Guillaume Crunelle, David Fernandez et Patrice Slupowski ont apporté leur vision sur la voiture connectée
Guillaume Crunelle, Michaël Fernandez et Patrice Slupowski ont apporté leur vision sur la voiture connectée

A qui appartiennent les données collectées ?

Habitués à voir les géants du Web considérer nos données comme leurs, on oublierait presque que ces derniers sont hébergeurs de ces données et non propriétaires, ce que tient à rappeler Patrice Slupowski : « la propriété des données reste claire : les données personnelles appartiennent à l’individu. Le fait de stocker ne donne pas de droits particuliers », prévient-il. « Il est nécessaire d’adopter un principe de consentement, dans une approche limpide, c’est-à-dire pas 150 pages de CGU illisibles ». Dans le cas de la voiture connectée, le conducteur délègue l’exploitation de ses données à un tiers, consciemment ou inconsciemment, et en contrepartie, un service lui est rendu. « Voilà pourquoi il est nécessaire de proposer des services utiles pour que le client accepte de fournir ses données » explique Michaël Fernandez.
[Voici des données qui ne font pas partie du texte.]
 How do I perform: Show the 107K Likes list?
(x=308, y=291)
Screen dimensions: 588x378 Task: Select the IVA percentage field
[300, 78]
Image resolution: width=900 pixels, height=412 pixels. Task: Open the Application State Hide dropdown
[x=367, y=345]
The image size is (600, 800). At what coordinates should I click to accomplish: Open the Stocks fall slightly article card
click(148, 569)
Il est certes important d’avoir le principe de transparence en tête, mais pour Guillaume Crunelle, ce n’est pas la tendance du moment : « avec le smartphone, on ne regarde pas les CGU et on accepte tout en bloc : idem avec la voiture, si l’OS est construit par un géant du Web, il y a de fortes chances de donner ses données sans même le savoir».

Les acteurs de la voiture connectées veulent leur part du gâteau

La voiture connectée offre un champ incroyable de perspectives, et tout un écosystème peut se développer autour de ce nouveau marché. C’est ce que pense Patrice Slupowski, même si cela ne va au rythme qu’il souhaiterait : « le marché se cherche encore un peu, cela ne va pas à la vitesse à laquelle cela devrait avancer. Trop de choses sont dépendantes du renouvellement du parc automobile ». En effet, les européens changent de voiture en moyenne tous les 8 ans ce qui ralentit le renouvellement du parc automobile.
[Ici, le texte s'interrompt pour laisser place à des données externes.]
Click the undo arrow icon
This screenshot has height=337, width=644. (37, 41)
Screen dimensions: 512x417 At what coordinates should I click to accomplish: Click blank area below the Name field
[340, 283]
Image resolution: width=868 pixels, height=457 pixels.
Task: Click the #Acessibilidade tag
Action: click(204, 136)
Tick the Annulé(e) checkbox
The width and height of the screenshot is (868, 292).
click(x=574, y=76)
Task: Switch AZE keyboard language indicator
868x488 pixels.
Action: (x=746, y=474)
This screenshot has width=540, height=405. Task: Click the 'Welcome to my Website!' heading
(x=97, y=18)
Une autre raison du problème d’adoption de la voiture connectée est à chercher du côté des constructeurs. Selon Patrice Slupowski, ces derniers ne poussent pas assez cette technologie : ils proposent simplement la voiture connectée comme une option dans des véhicules haut de gamme, au lieu de la généraliser. Cela peut s’expliquer par le fait que le constructeur n’a pas encore changé son modèle : il ne voit pas encore l’impact du digital sur la vente de voitures. Par exemple, « le combat entre Uber et les Taxis se traduit par un déplacement de propriétaire, donc on ne voit pas concrètement l’impact du digital sur la vente de voitures ». Les constructeurs ne sont pas concernés donc pas prêts à transformer radicalement leur technologie. « Pourtant quand Google dit “on a atteint un million de kilomètres avec nos voitures autonomes”, cela devrait faire réfléchir les constructeurs », s’étonne Patrick Slupowski.

Pour Michaël Fernandez, les constructeurs sont pourtant soumis à la pression des acteurs tournant autour de l’univers de l’automobile : « les constructeurs n’ont pas le choix, tout l’écosystème ne les attendra pas ». Et pour que les constructeurs puissent déployer rapidement cette technologie sur leurs véhicules, ils auront besoin de partenaires.

Voiture connectée : les partenariats font sens

« Avec le digital, les partenariats font sens », annonce Patrick Slupowski, « l’important est de faire des choses vite et de façon pragmatique ». Dans cette logique, l’Open Source occupe une place centrale, notamment grâce à son apport en créativité. « La voiture connectée est un sujet complexe qui s’inscrit dans une chaîne de valeur où beaucoup de métiers se rencontrent, comme la conception, la location, l’assurance, la donnée… » ajoute Michaël Fernandez, « chacun doit trouver sa place et travailler ensemble pour partager le gâteau ».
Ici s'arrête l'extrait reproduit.